Índia! Índia! Índia! Sempre a Índia, eu sei. Mas é um lugar que já me corre nas veias, que é tema de dois dos meus livros e pelo menos de mais um, que estou neste momento a escrever. Foi da Índia que tive de “dar de frosques”, em Março, quando “rebentou” o tsunami COVID.

Mas também quero muito voltar ao Myanmar, pois tenho um carinho especial pelo país, tenho lá amigos e continuo a levar grupos, mas sem agência. E vou voltar rapidamente às Filipinas, onde estive um mês no início deste ano, e que é o meu novo “crush” geográfico.

Próximos destinos e expectativas. Tendo em conta a atual conjuntura, como acha que vão ser as viagens pós-COVID-19?

Nesta fase, acho que estou a viver, a vários níveis, uma fase só-sei-que-nada-sei. Mas como diz o hashtag, vamos ficar todos bem – e eu sou um optimista, por isso acredito mesmo que vamos voltar a viajar em breve.

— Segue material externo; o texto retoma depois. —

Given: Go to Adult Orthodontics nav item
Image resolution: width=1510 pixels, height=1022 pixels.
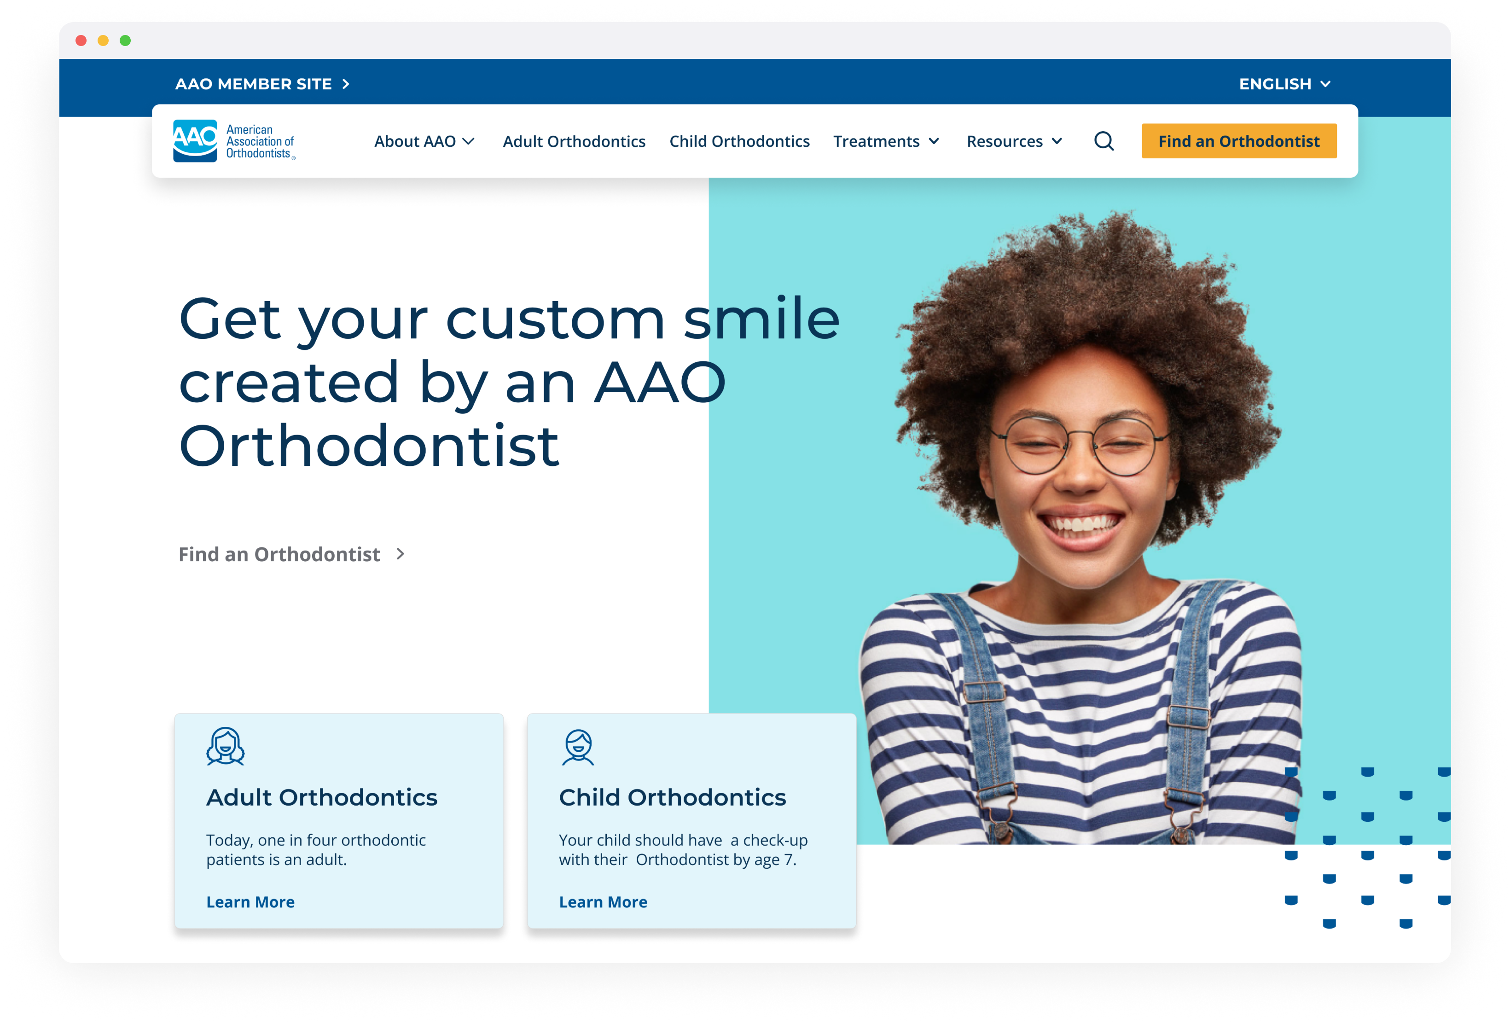Looking at the screenshot, I should [x=574, y=141].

Nem me passa pela cabeça não viajar

Numa primeira fase, vou apostar em Portugal. O país merece, e temos essa responsabilidade, enquanto viajantes. Estimular o turismo caseiro, explorar recantos ainda desconhecidos, rever lugares que já conheço... Felizmente, até conheço relativamente bem o país, mas há muito para ver, Portugal tem uma variedade incrível de paisagens e detalhes.

Claro que também quero voltar à Ásia, levar uns grupos aqui-e-ali, e há tanto mundo ainda para conhecer. Desde o meu tradicional top 5 dos sítios onde quero ir, a festivais e todo um leque de experiências incríveis.

Os voos vão ficar mais caros, provavelmente. As low cost vão ter dificuldades e alguns países vão deixar de facilitar nos vistos. Vamos ter que nos adaptar a uma série de dinâmicas. Mas vai haver uma necessidade geral de estimular o turismo, também, porque muitos países vivem disso.

Nem me passa pela cabeça não viajar.

Dica de viagem mais valiosa que pode dar

Há 3 grandes inimigos de quem viaja, aos quais chamo “Os 3 Pês”, e que normalmente aconselho os viajantes a reduzir ao mínimo indispensável:

  • Peso
  • Pressa
  • Preconceito

Quanto mais levarmos de cada um, menos estaremos disponíveis para aprender, absorver, viver, experimentar.

Lugar preferido em Portugal

Mais uma vez, é difícil dizer só um. Felizmente, vivemos num país que, apesar de pequeno em território, é enorme na diversidade de paisagens e património! Ainda por cima, come-se bem. E onde se come bem, viaja-se bem.

Sintra, de onde sou, é sem dúvida um dos meus lugares preferidos. Da serra e dos palácios ao Cabo da Roca e às Azenhas do Mar... conheço esta zona como a palma da minha mão. Depois há Vila Viçosa, a Costa Vicentina, as aldeias históricas, a Costa Nova, Guimarães, o Gerês... e os Açores, que é o meu não-lugar preferido, aquele onde eu já devia ter ido mil vezes e nunca fui, por mais incrível que pareça.